DIRECTIONS FOR THIS TASK - Count how many lines in the records below contain the word "screenshot". Reply with the number only.

SUPPLIED MATERIAL -
____
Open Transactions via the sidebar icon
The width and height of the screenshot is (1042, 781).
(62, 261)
____
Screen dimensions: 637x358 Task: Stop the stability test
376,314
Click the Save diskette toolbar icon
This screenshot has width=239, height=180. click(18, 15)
____
CORRECT RESPONSE - 2